Trail Condition: Vary from year to year, but includes brushy segments, wetlands, and challenging creek crossings.
Special Conditions: The Kotsina trail is an easement that runs through private land. Because we don't have authority over the easement, we do not issue recreational ORV permits for this trail. Once the trail reaches NPS-owned lands it continues into designated wilderness. All recreational ORV users must park their vehicles at this boundary and continue on foot. Recreational ORV use and sport hunting are prohibited on NPS owned lands accessed by the Kotsina easement.

Recreational Off Road Vehicle Use in the McCarthy/Kennecott Area

Planning a trip to McCarthy or Kennecott that involves the use of Off Road Vehicles? Please read the following and be informed as you plan your trip:

The McCarthy road ends at the Kennecott River. Visitors should be aware that beyond this point, motorized access gets complicated. Land status beyond the Kennecott river is a mix of public and private lands.
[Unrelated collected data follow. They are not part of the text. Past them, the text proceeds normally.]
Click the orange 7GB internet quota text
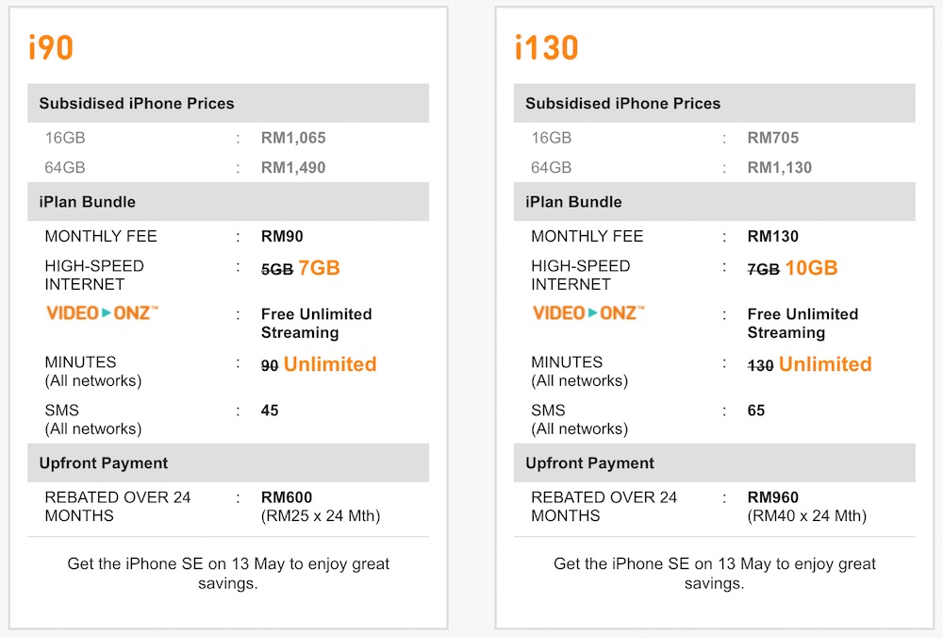Screen dimensions: 943x638 (319, 268)
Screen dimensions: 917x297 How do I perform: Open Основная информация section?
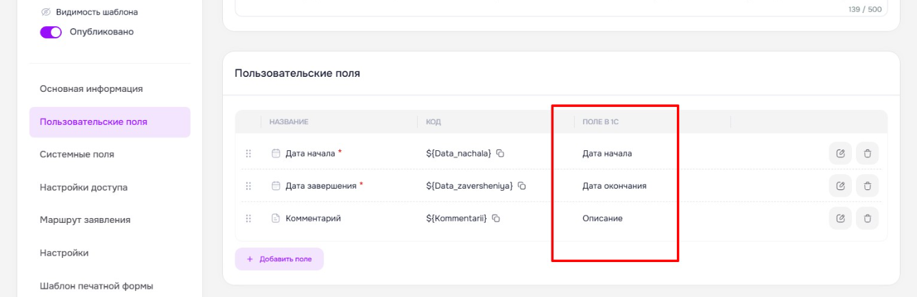pos(91,89)
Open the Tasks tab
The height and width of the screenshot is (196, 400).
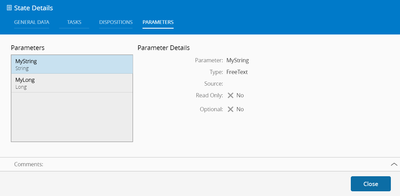coord(74,22)
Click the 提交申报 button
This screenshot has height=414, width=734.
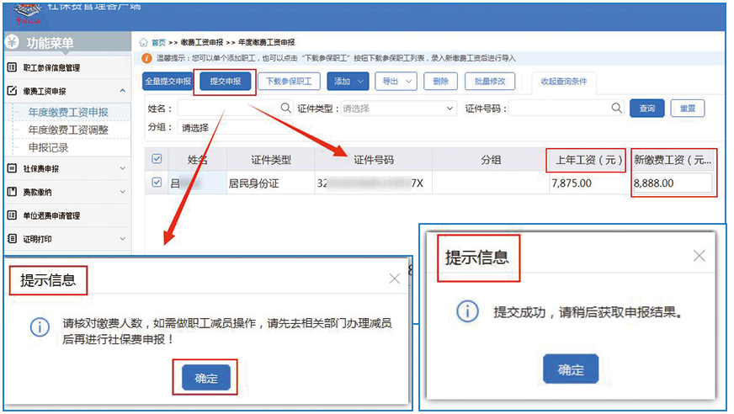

Visitor use of ORVs to access Kennecott (or points beyond, such as the Bonanza mine) is problematic for several reasons:

  • Legally, ORVs cannot be driven on the McCarthy road (state right-of-way). Alaska Statute 28.10.011 requires all motor vehicles driving "upon a highway or other public parking place" shall be registered. However, ORVs do not comply with Federal Department of Transportation standards for tires and rims. No ORV on the market today meets federal emission standards since no manufacturer has applied for such. Therefore, they are deemed unsafe for road use and cannot be registered as motor vehicles.
  • Legally, ORVs cannot be driven across the Kennicott River foot bridge. Alaska Statute 13 AAC 02.455(f) states that no snowmobile or other off-highway vehicle may cross or travel on a sidewalk, a location intended for pedestrian or other nonmotorized travel, an alley, or a vehicular way or area which is not open to snowmobile or off-highway vehicle operation. The Kennicott River footbridge was built with funds appropriated specifically for pedestrian access.
  • Kennecott subdivision easements (which are unavoidable to a motorized Kennecott visitor) are private and reserved for the use of the present owners of lots in the subdivision and their guests.
  • The majority of the landowners in Kennecott have requested of the National Park Service that, as easements cross their private land, their property rights be respected.
  • Legal parking in Kennecott is limited to non-existent.

Please respect private lands and be aware of land status in the McCarthy/Kennecott area. Alternative access from McCarthy to Kennecott is provided by local businesses who run van shuttle services.